[Source records]
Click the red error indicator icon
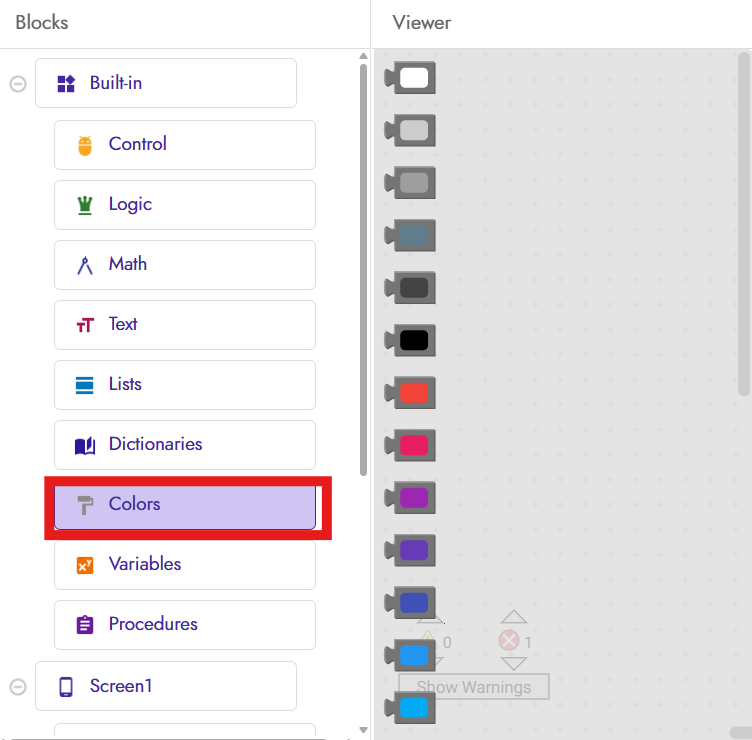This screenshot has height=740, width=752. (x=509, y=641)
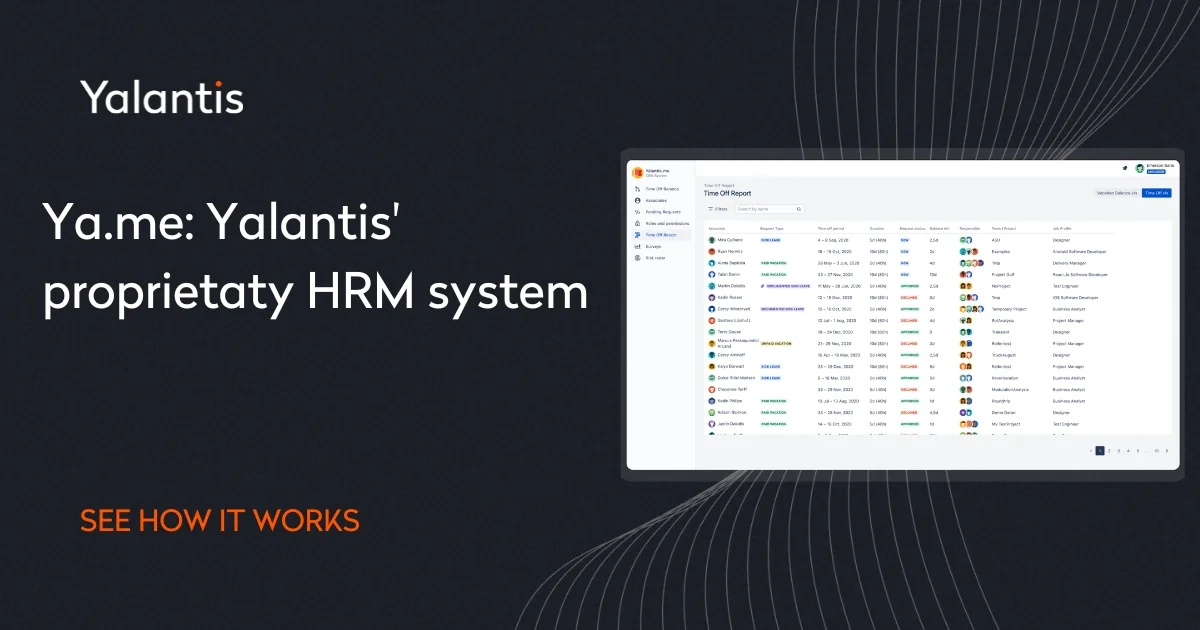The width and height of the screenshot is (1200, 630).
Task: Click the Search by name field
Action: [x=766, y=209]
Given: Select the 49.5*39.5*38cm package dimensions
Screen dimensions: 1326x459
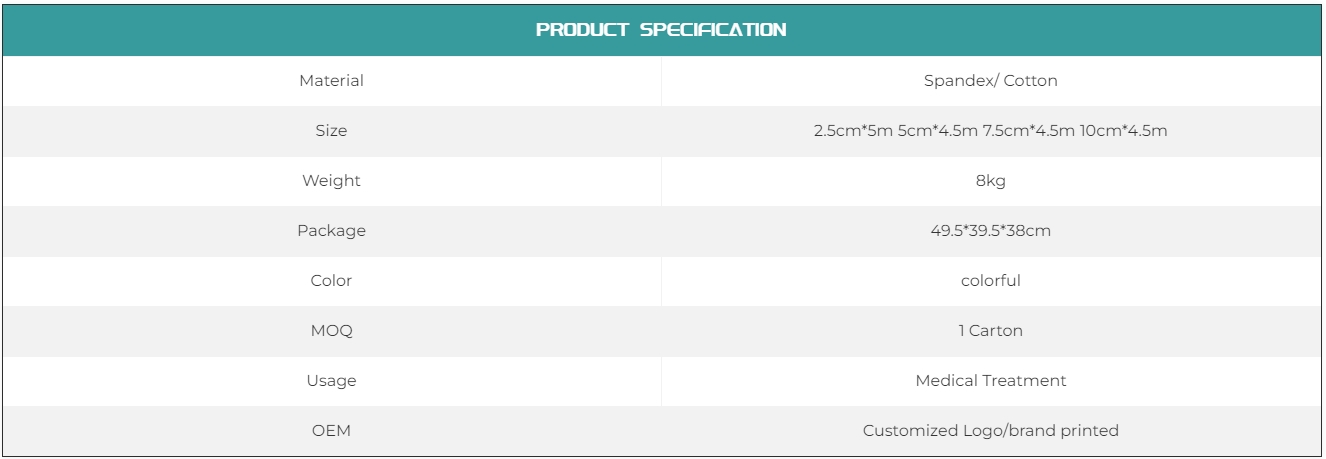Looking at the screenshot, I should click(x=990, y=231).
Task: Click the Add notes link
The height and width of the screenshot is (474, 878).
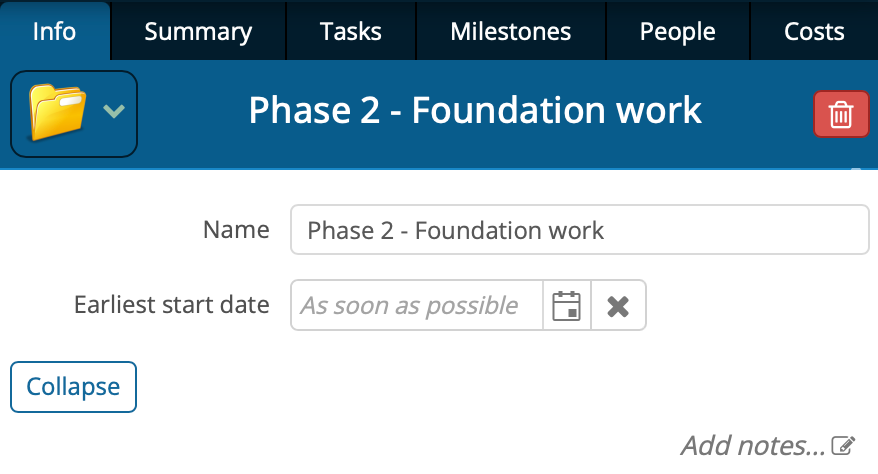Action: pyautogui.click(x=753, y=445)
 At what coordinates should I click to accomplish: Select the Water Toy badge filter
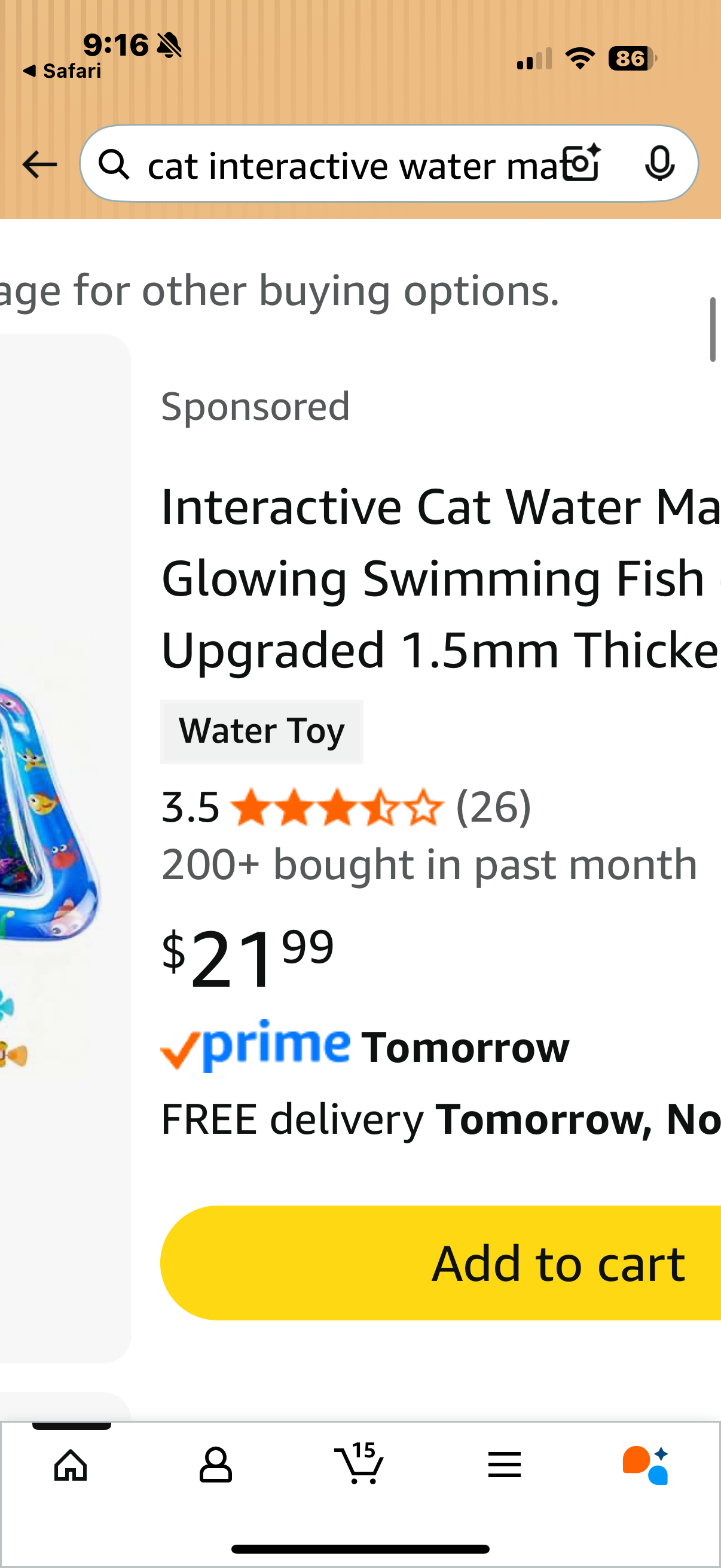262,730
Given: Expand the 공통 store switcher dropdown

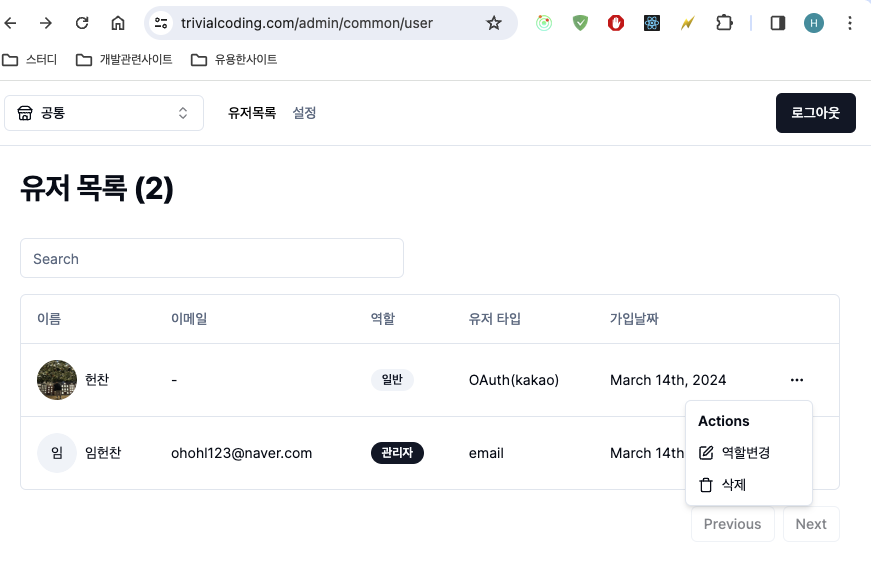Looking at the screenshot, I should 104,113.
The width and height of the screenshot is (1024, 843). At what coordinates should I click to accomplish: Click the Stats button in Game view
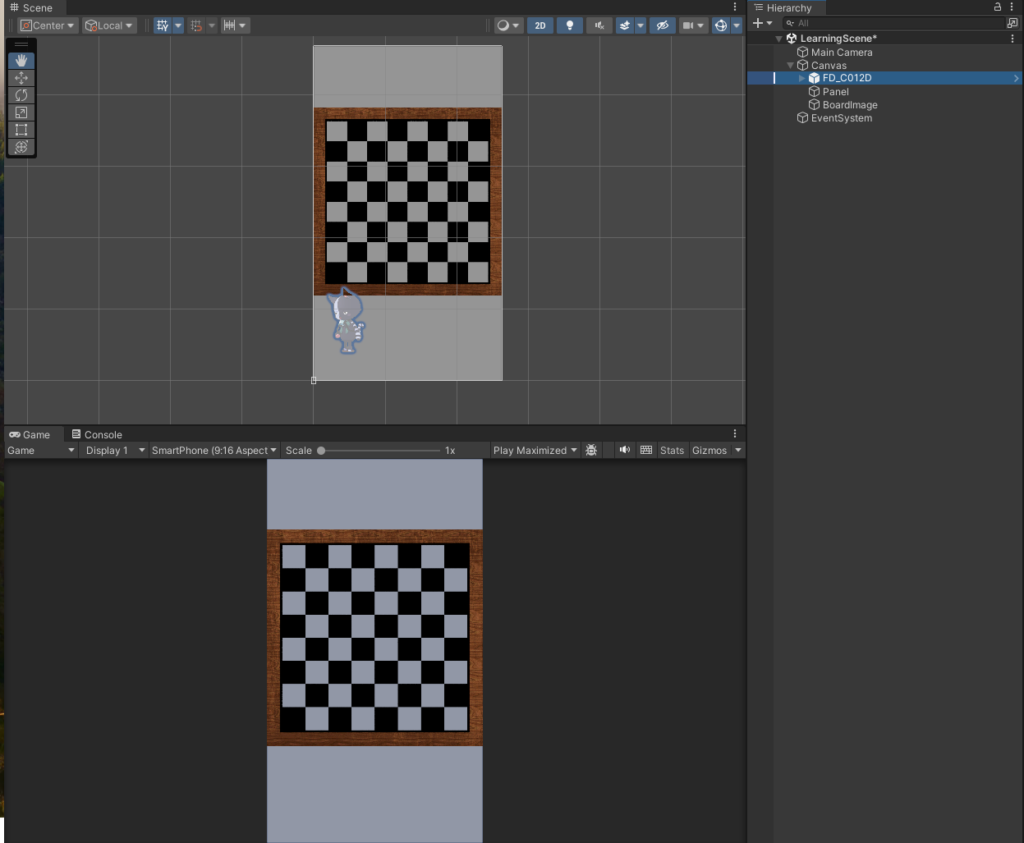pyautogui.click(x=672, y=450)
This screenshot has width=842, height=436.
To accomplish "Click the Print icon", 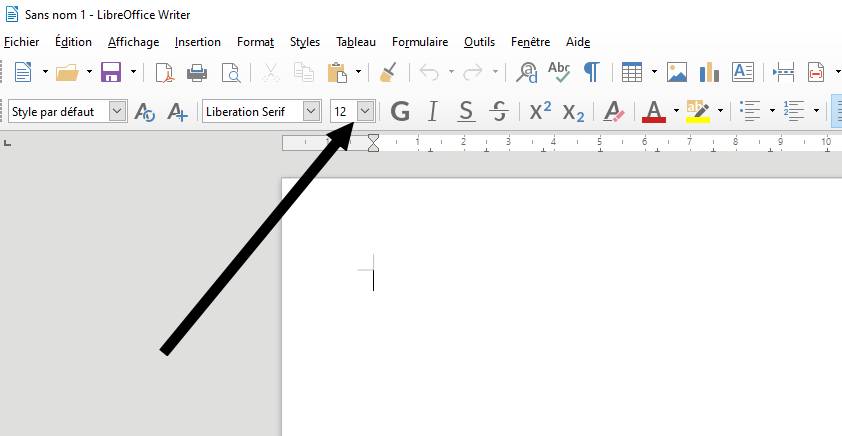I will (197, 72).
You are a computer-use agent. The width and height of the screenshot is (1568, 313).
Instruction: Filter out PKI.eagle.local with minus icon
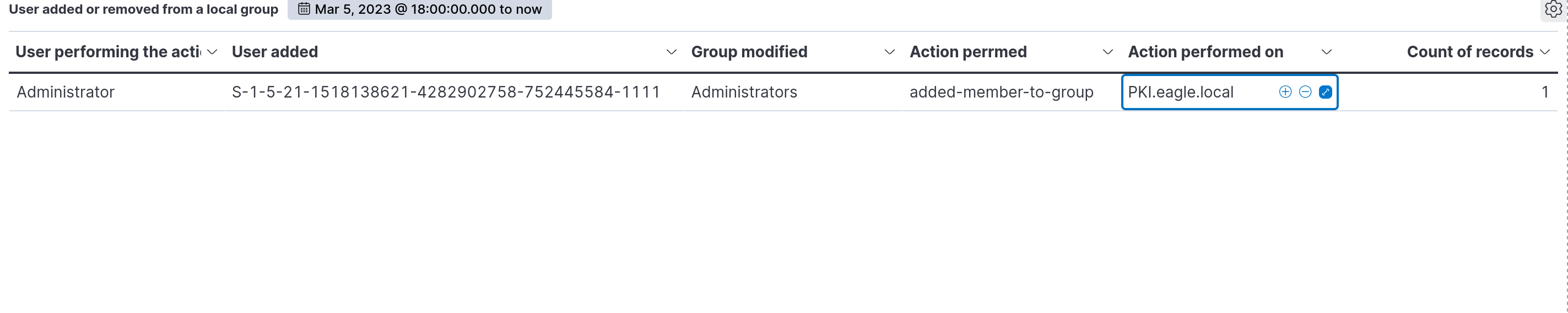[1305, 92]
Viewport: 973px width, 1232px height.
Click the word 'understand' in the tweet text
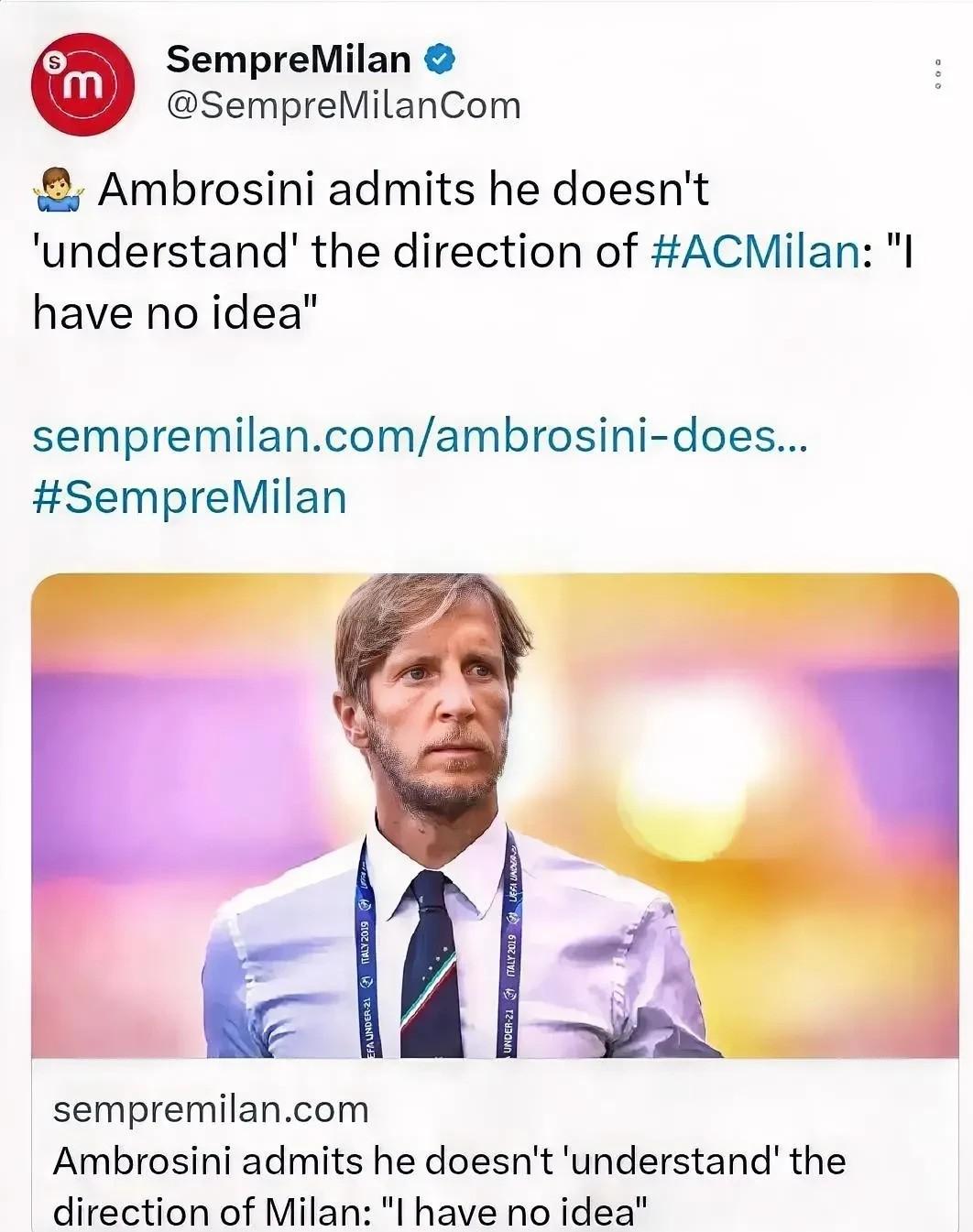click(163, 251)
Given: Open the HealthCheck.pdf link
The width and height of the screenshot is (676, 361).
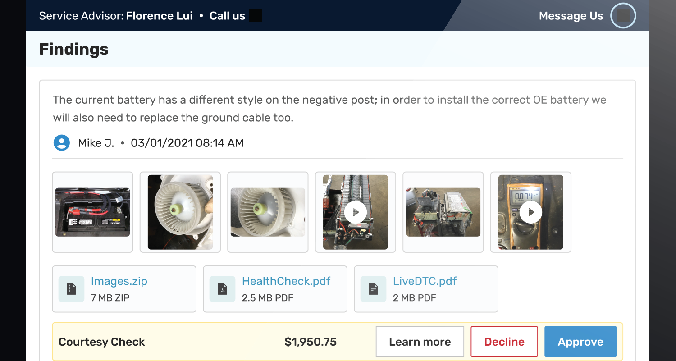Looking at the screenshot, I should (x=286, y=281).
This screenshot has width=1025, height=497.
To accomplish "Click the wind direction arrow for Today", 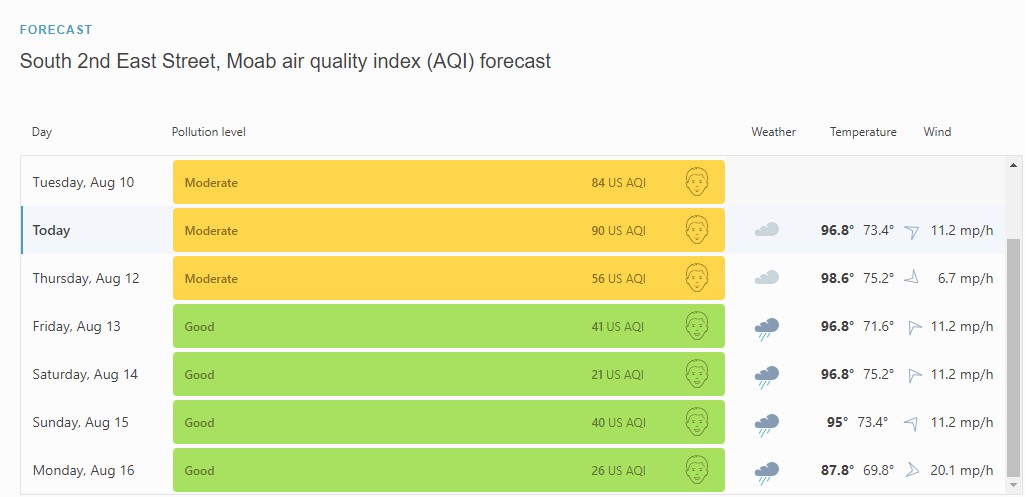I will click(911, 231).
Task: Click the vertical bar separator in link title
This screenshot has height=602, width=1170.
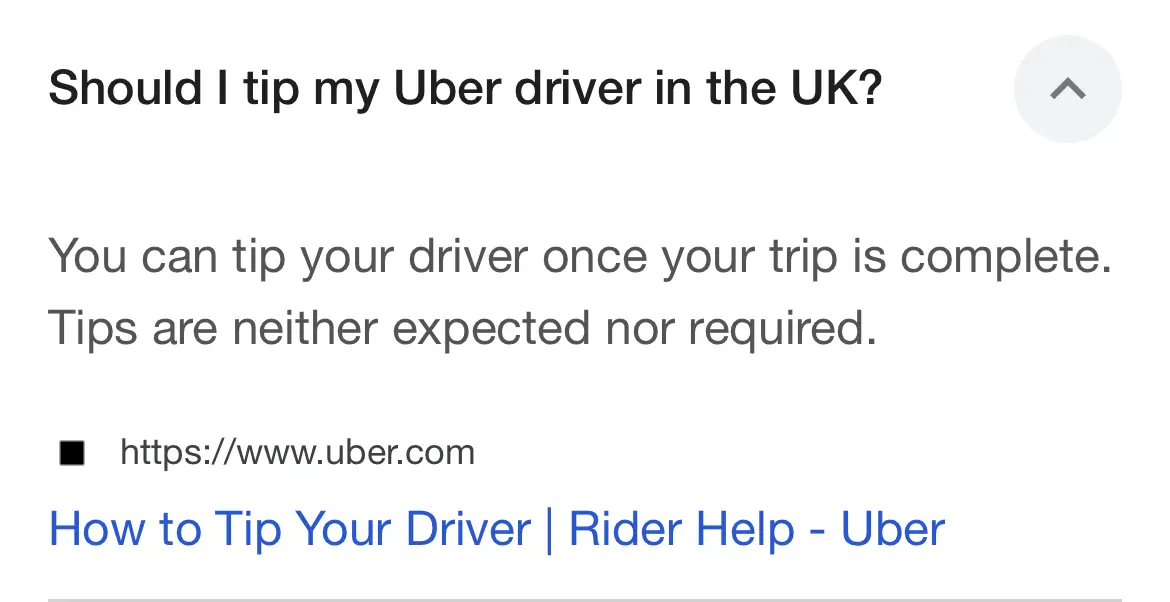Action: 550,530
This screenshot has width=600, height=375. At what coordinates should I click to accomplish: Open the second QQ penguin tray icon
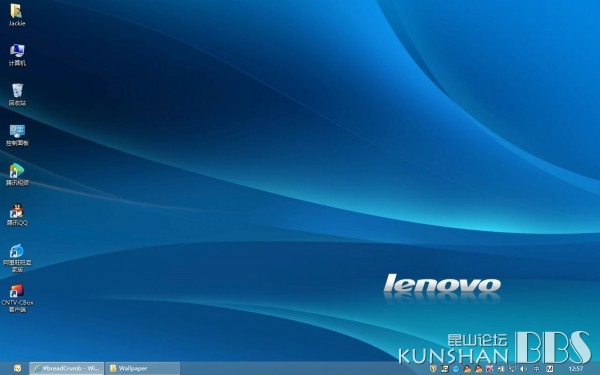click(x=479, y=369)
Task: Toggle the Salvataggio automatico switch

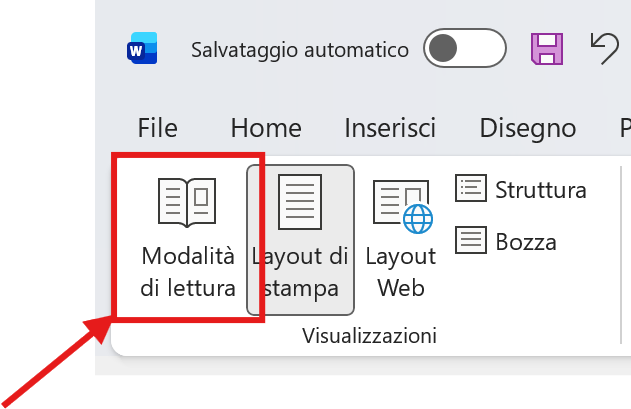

What is being asked: Restate word for word every line from the top of the entries above to the line with "Given: Select the", inclusive, and skip any pictures.

Finished task:
Click the red error indicator icon
This screenshot has height=740, width=752. (x=509, y=641)
The width and height of the screenshot is (1200, 630).
Task: Click the Search by name field
Action: [x=766, y=209]
Given: Select the 49.5*39.5*38cm package dimensions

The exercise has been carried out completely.